— Exercise objective —
Convert only the lines of the listing below that begin at the line containing "432x792 pixels. How" and stop after the line containing "(x=691, y=172)" into a JSON list of strings, one string per line. Leave out blank lines.

::::::

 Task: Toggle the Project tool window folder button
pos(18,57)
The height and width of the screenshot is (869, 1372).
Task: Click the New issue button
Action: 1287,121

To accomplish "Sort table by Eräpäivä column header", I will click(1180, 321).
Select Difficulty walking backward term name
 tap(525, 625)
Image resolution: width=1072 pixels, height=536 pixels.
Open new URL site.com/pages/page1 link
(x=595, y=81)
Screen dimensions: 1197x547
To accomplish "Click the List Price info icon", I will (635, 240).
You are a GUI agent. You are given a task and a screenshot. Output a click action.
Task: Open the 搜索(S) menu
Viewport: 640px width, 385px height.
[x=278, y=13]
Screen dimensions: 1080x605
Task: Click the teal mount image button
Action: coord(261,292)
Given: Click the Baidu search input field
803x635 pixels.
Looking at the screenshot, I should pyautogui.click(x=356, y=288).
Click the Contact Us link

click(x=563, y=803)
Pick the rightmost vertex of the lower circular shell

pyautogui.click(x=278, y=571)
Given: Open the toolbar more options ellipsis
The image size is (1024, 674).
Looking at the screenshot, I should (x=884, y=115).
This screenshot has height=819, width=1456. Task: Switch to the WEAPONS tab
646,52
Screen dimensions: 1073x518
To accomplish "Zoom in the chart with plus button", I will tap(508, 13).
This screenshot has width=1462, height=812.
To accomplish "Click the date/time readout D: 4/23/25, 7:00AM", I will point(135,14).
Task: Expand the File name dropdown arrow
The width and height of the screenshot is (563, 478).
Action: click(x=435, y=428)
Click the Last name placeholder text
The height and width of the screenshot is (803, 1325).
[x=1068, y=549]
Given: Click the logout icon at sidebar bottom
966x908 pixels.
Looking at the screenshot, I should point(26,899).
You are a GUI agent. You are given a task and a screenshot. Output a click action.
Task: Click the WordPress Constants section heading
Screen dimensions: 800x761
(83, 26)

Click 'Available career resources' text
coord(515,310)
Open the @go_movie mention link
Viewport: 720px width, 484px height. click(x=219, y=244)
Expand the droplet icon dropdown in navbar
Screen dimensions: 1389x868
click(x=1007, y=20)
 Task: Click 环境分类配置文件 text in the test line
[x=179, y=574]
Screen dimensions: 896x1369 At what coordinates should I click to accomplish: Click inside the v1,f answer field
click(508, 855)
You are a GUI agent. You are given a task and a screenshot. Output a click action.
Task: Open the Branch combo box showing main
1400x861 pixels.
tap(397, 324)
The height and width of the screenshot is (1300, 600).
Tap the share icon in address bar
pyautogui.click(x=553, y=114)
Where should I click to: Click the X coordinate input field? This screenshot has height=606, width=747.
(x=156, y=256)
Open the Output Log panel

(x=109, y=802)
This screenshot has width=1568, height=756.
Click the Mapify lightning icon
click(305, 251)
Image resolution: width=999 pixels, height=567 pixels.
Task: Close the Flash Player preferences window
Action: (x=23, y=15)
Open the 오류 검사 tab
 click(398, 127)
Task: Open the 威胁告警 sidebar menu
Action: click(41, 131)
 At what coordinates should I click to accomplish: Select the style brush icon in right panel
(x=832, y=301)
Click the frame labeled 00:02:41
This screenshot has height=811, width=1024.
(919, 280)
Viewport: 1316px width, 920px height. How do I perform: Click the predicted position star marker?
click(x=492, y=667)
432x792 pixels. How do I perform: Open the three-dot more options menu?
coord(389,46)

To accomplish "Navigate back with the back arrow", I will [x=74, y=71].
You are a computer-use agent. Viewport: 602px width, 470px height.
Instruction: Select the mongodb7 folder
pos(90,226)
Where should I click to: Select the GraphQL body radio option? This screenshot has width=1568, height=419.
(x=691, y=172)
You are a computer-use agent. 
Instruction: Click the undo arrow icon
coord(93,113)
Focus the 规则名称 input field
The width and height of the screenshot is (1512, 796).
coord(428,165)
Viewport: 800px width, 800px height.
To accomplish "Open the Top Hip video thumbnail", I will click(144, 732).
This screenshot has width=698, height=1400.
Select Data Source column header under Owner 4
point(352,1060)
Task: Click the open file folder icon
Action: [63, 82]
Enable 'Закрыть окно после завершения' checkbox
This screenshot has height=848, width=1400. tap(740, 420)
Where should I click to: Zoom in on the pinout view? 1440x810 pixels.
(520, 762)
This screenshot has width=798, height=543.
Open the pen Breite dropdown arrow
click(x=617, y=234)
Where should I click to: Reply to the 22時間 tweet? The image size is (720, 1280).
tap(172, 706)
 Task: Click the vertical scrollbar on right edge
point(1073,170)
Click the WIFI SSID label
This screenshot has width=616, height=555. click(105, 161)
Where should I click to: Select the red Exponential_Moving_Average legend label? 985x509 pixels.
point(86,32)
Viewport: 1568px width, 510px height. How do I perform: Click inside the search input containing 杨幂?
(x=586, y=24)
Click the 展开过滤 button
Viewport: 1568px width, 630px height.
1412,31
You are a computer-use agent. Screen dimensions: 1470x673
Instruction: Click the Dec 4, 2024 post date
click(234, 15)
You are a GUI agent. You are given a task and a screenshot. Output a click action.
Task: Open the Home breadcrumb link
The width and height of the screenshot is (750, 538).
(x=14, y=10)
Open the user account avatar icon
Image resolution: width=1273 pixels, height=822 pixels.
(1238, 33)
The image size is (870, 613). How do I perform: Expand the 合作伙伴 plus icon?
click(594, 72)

::::::

— Written reply —
[
  "432x792 pixels. How do I perform: Open the three-dot more options menu?",
  "coord(389,46)",
  "To accomplish \"Navigate back with the back arrow\", I will [x=74, y=71].",
  "You are a computer-use agent. Viewport: 602px width, 470px height.",
  "Instruction: Select the mongodb7 folder",
  "pos(90,226)",
  "Where should I click to: Select the GraphQL body radio option? This screenshot has width=1568, height=419.",
  "(x=691, y=172)"
]